Dermot loved and admired Phelan, but he was unused to him shouting and being cross – he was unused to anyone being cross with him, come to that – and so he replied angrily. ‘I just did, and so what, Phelan? It doesn’t belong to you.’
The blow to the side of Dermot’s head knocked him sideways. No-one had ever struck him before and he cried out with the pain and shock of it. With an angry look at Phelan, Rosie put her arms around Dermot. ‘There was no need for that.’
Phelan ran his fingers through his hair. His eyes looked wild and filled with fear. ‘There was every need,’ he cried. ‘For the love of God will you understand the danger you’re
both in? Tell me, Dermot, how you found the place and the arms, or I’ll beat it out of you and even Rosie won’t be able to save you.’
‘Phelan, what’s got into you?’
‘Shut up, Rosie,’ Phelan yelled, and he looked at the boy. ‘Well, Dermot?’
Dermot was scared of Phelan for the first time in his life. He saw the suppressed fury in him, his fists balled at his sides. He licked his lips nervously and told Phelan the same story he’d told Rosie about the tangled sheep. ‘I didn’t have time to explore the cottage then, I had to wait till the holidays, and I came up early this morning.’
‘Alone?’ Phelan demanded.
‘Aye, alone.’
‘Then what? How did you find the weapons?’
‘Well,’ Dermot said. ‘The place was dark because I shut the door. I knew there were paraffin lamps on the mantelshelf – I’d seen that much when I’d first opened the door – and so I made for there. But the mat must have been ruched up or something because I tripped over it and went flying. Then, when I lit the lamp and lifted the mat to straighten it, I saw the square cut in the mud and I pulled it out to look.’
‘Did you tell anyone?’
Dermot shook his head. ‘There was no-one to tell.
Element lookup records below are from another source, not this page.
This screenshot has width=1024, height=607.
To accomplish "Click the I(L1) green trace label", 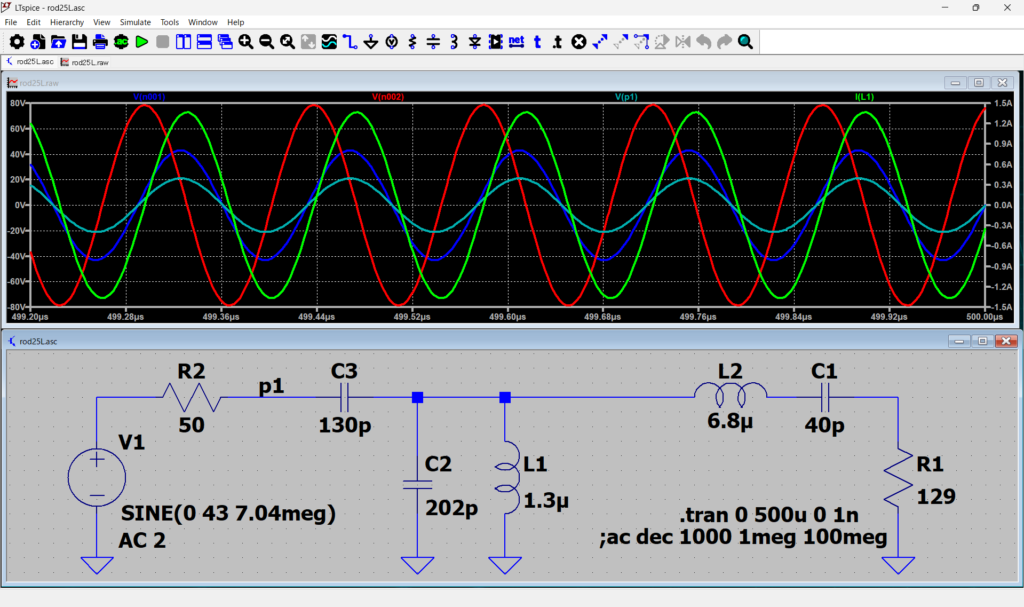I will pos(865,97).
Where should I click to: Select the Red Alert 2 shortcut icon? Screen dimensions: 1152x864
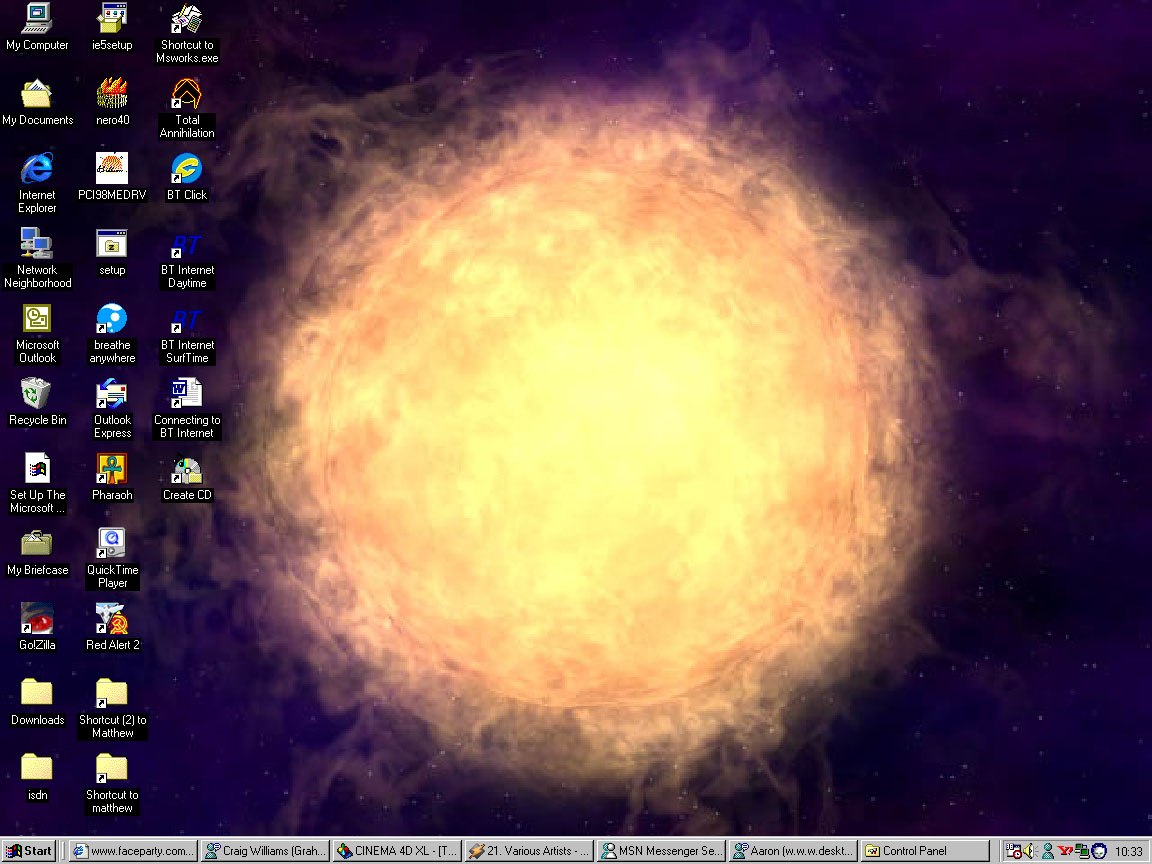pos(112,621)
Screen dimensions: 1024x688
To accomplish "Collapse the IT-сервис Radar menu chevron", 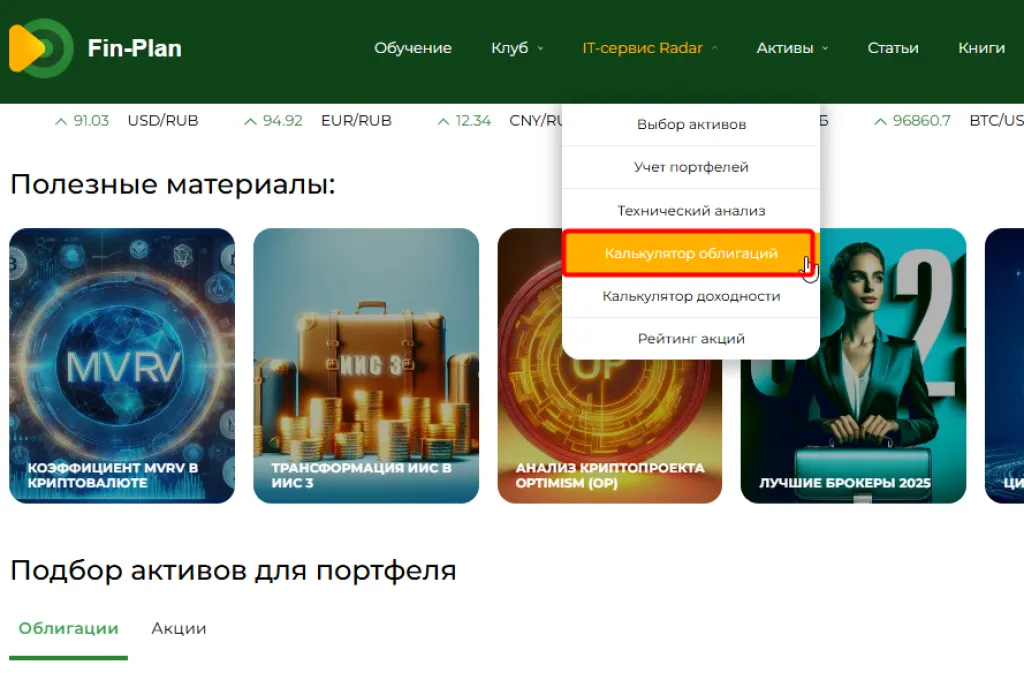I will [x=714, y=48].
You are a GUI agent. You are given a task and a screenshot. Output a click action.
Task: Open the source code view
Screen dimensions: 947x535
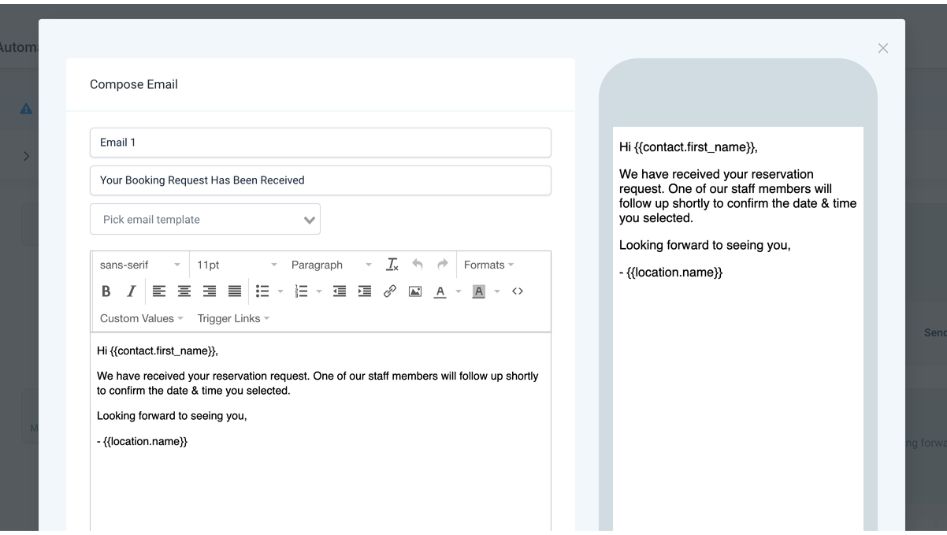[517, 292]
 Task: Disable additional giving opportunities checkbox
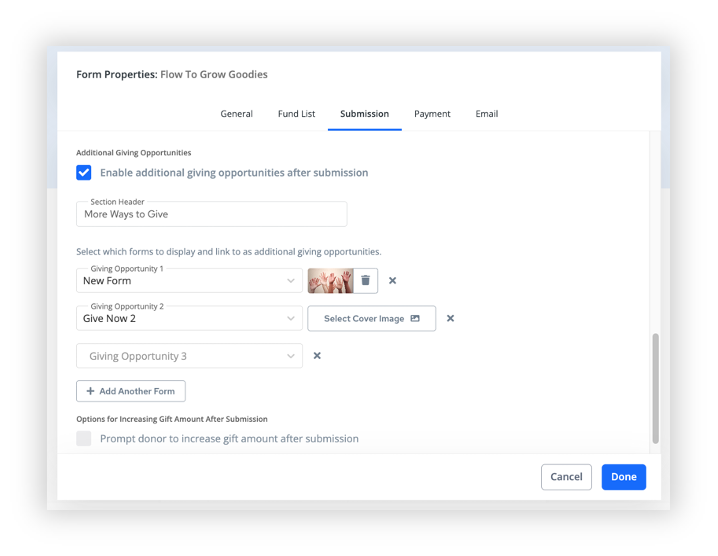(x=84, y=172)
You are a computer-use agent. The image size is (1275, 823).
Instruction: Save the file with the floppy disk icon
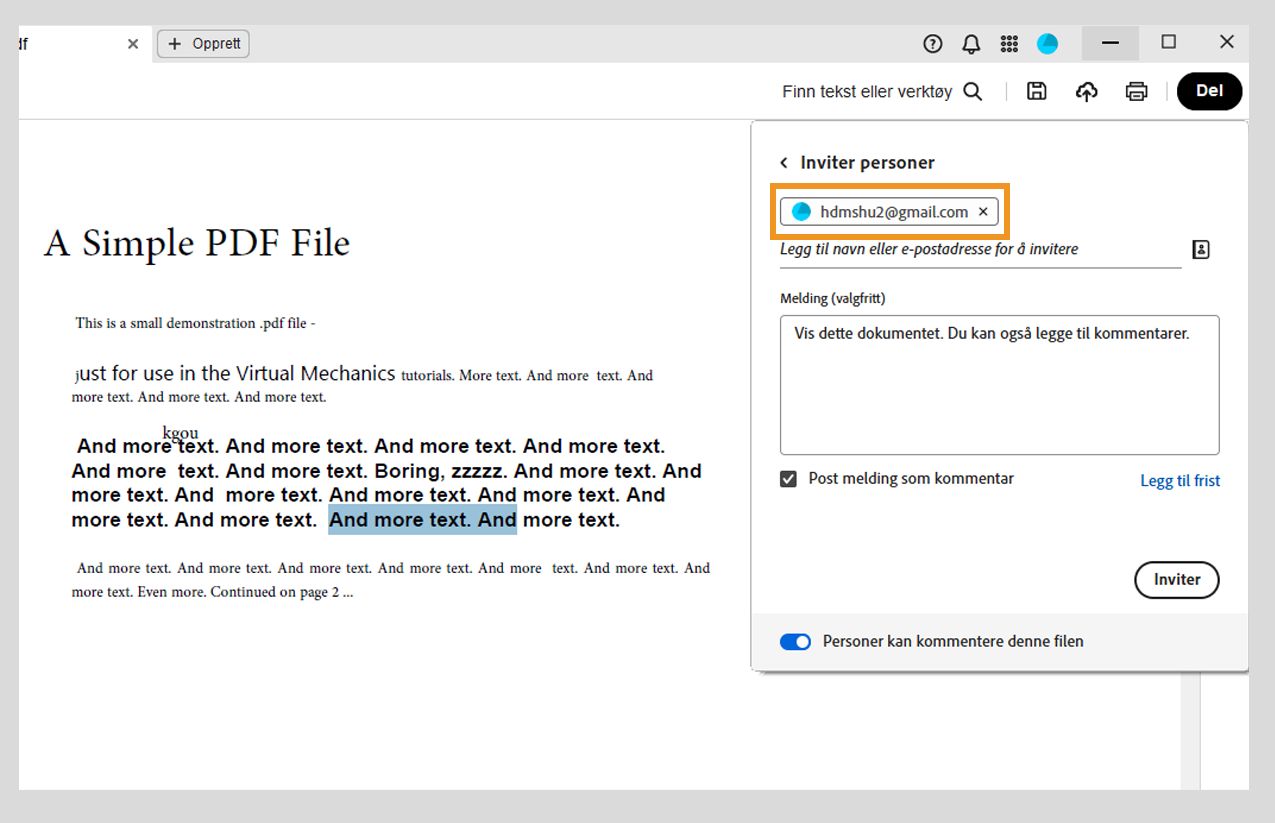point(1037,91)
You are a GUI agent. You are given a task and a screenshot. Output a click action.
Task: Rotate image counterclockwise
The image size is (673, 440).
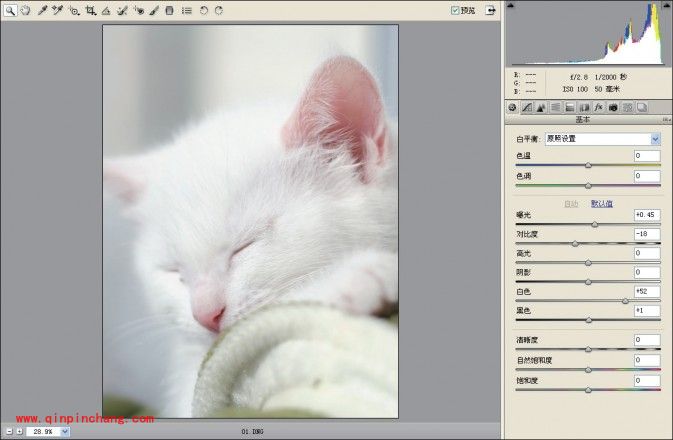204,10
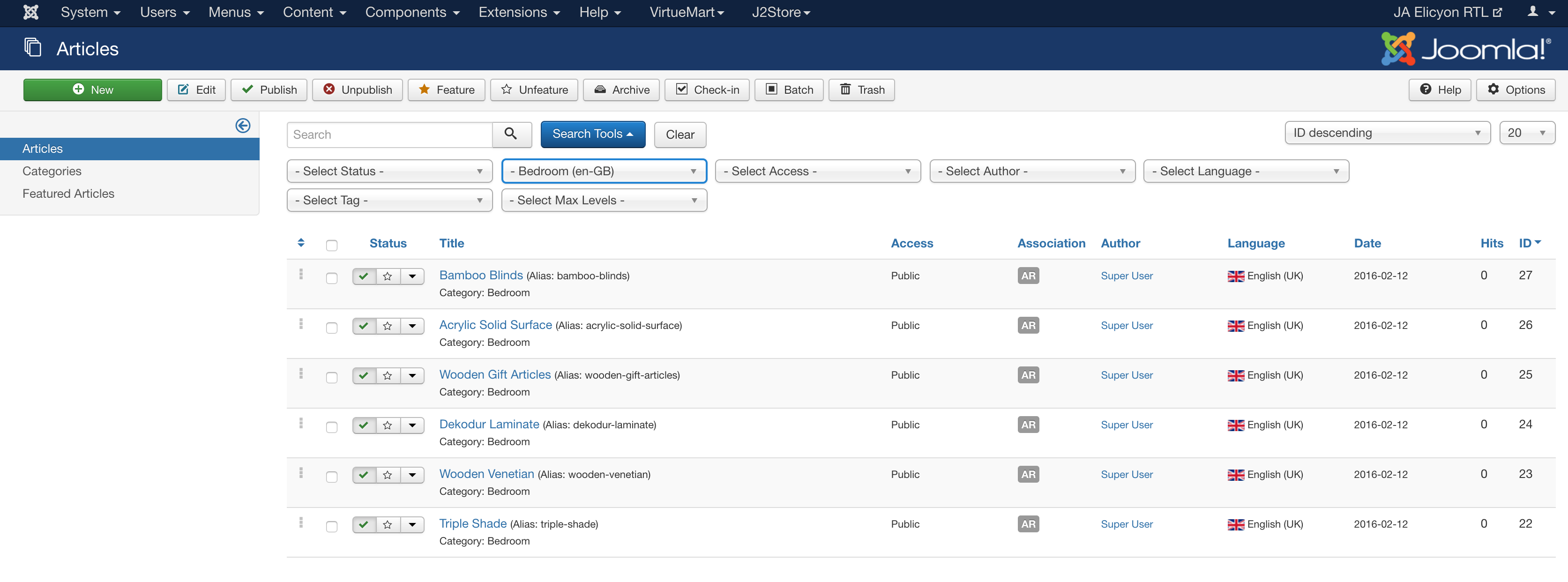Click the Joomla logo icon in menu bar
The height and width of the screenshot is (582, 1568).
30,12
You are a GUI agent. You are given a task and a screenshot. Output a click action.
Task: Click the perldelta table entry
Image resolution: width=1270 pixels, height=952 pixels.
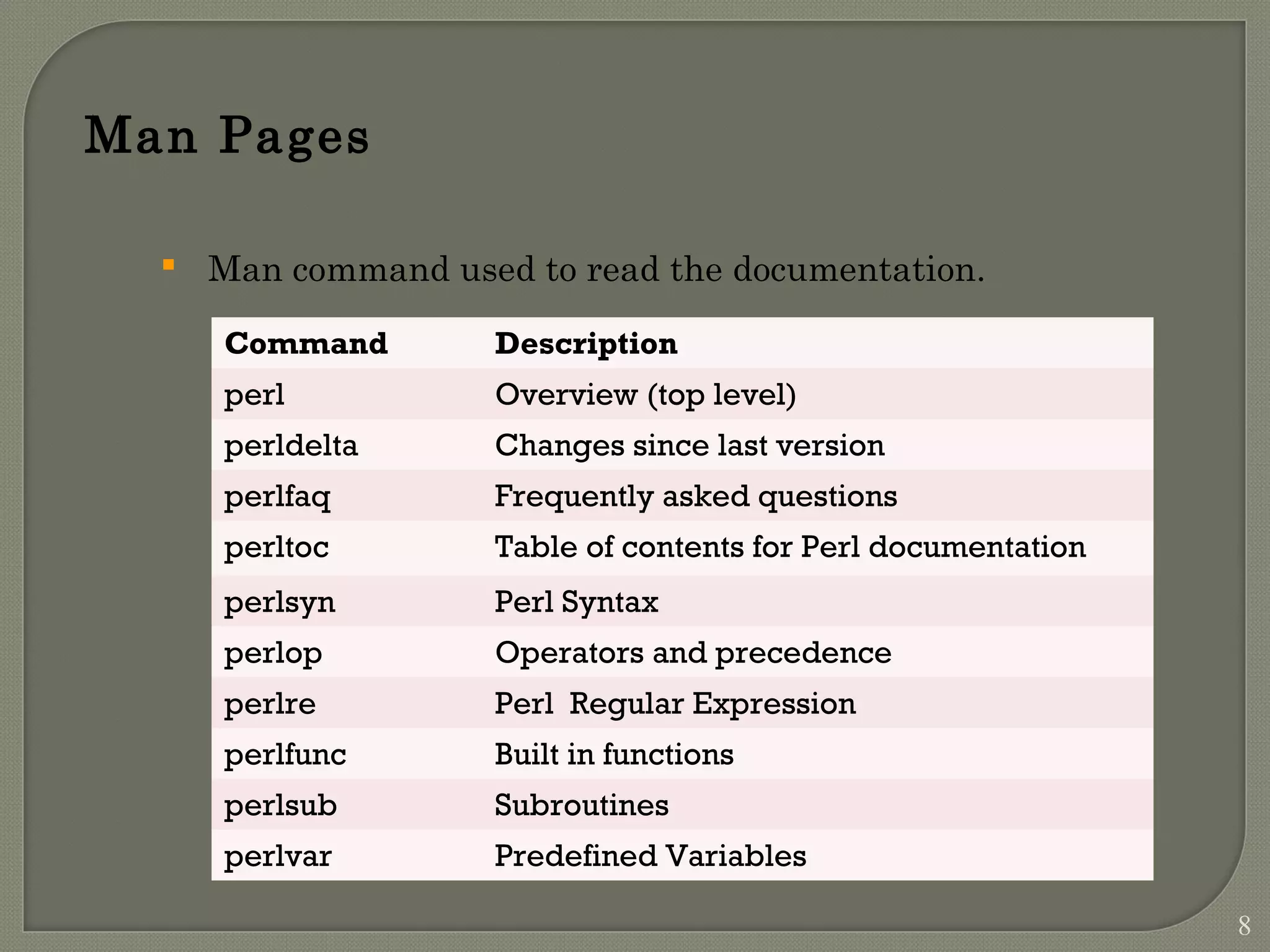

I went for Rosie. I didn’t even tell her, I brought her here.’
‘You told no-one else?’
‘No.’
‘You’re sure?’ Phelan demanded. ‘Swear it, Dermot, on your mother’s life.’
‘Aye, I swear.’
‘What about the day you saw a glimpse of the place? Did you mention it to your father?’
‘No fear,’ Dermot said. ‘I didn’t know what it was. I meant to explore it on my own. My mother never wants me out of her sight and I wouldn’t have told either of them.’
‘Where do they think you are now, then?’
‘They don’t know, I snuck away when they were busy. They’ll know I’ll make for your place. Mammy will give out to me when I go back.’
‘What if your Daddy comes looking for you?’ Phelan said. ‘What if he goes to the farm and Mammy tells him of you and Rosie going off and making for the hills? He could come looking for you.’